[Word and element locating data]
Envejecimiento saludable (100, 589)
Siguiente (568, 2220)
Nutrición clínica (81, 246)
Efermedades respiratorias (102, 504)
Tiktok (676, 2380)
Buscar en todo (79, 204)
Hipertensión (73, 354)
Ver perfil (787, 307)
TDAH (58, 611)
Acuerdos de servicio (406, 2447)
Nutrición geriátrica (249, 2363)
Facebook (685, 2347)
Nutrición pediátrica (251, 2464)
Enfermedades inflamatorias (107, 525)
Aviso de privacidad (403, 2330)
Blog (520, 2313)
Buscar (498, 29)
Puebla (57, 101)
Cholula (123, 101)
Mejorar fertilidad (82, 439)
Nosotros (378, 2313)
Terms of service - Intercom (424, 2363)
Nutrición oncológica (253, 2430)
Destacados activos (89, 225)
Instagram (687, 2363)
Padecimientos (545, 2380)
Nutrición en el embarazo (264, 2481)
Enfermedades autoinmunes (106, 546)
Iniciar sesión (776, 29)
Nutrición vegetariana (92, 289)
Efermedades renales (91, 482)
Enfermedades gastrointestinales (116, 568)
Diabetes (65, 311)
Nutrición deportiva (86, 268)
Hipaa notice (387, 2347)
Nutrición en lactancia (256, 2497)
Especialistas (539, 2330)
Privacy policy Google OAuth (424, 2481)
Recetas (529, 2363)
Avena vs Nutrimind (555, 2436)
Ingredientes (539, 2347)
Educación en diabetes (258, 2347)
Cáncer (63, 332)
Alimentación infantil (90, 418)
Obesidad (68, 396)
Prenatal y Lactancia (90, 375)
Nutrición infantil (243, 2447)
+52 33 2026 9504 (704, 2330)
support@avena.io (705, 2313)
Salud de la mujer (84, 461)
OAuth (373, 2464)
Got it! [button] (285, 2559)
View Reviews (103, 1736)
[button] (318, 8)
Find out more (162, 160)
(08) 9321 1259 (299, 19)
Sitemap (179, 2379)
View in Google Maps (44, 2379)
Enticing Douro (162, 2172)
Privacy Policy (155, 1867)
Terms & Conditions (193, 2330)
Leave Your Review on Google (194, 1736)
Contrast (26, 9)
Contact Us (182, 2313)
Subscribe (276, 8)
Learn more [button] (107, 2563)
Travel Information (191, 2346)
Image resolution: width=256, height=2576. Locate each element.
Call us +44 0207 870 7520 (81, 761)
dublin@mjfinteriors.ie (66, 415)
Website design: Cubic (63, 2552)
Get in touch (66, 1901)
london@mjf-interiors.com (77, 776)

*STATED TASK*
Rewrite all the rows above, switching every "Nutrición" to "Dieta" and leaving everything else as it is.

*EXERCISE OUTPUT*
Envejecimiento saludable (100, 589)
Siguiente (568, 2220)
Dieta clínica (81, 246)
Efermedades respiratorias (102, 504)
Tiktok (676, 2380)
Buscar en todo (79, 204)
Hipertensión (73, 354)
Ver perfil (787, 307)
TDAH (58, 611)
Acuerdos de servicio (406, 2447)
Dieta geriátrica (249, 2363)
Facebook (685, 2347)
Dieta pediátrica (251, 2464)
Enfermedades inflamatorias (107, 525)
Aviso de privacidad (403, 2330)
Blog (520, 2313)
Buscar (498, 29)
Puebla (57, 101)
Cholula (123, 101)
Mejorar fertilidad (82, 439)
Nosotros (378, 2313)
Terms of service - Intercom (424, 2363)
Dieta oncológica (253, 2430)
Destacados activos (89, 225)
Instagram (687, 2363)
Padecimientos (545, 2380)
Dieta en el embarazo (264, 2481)
Enfermedades autoinmunes (106, 546)
Iniciar sesión (776, 29)
Dieta vegetariana (92, 289)
Efermedades renales (91, 482)
Enfermedades gastrointestinales (116, 568)
Diabetes (65, 311)
Dieta deportiva (86, 268)
Hipaa notice (387, 2347)
Dieta en lactancia (256, 2497)
Especialistas (539, 2330)
Privacy policy Google OAuth (424, 2481)
Recetas (529, 2363)
Avena vs Nutrimind (555, 2436)
Ingredientes (539, 2347)
Educación en diabetes (258, 2347)
Cáncer (63, 332)
Alimentación infantil (90, 418)
Obesidad (68, 396)
Prenatal y Lactancia (90, 375)
Dieta infantil (243, 2447)
+52 33 2026 9504 (704, 2330)
support@avena.io (705, 2313)
Salud de la mujer (84, 461)
OAuth (373, 2464)
Got it! [button] (285, 2559)
View Reviews (103, 1736)
[button] (318, 8)
Find out more (162, 160)
(08) 9321 1259 (299, 19)
Sitemap (179, 2379)
View in Google Maps (44, 2379)
Enticing Douro (162, 2172)
Privacy Policy (155, 1867)
Terms & Conditions (193, 2330)
Leave Your Review on Google (194, 1736)
Contrast (26, 9)
Contact Us (182, 2313)
Subscribe (276, 8)
Learn more [button] (107, 2563)
Travel Information (191, 2346)
Image resolution: width=256, height=2576. Locate each element.
Call us +44 0207 870 7520 (81, 761)
dublin@mjfinteriors.ie (66, 415)
Website design: Cubic (63, 2552)
Get in touch (66, 1901)
london@mjf-interiors.com (77, 776)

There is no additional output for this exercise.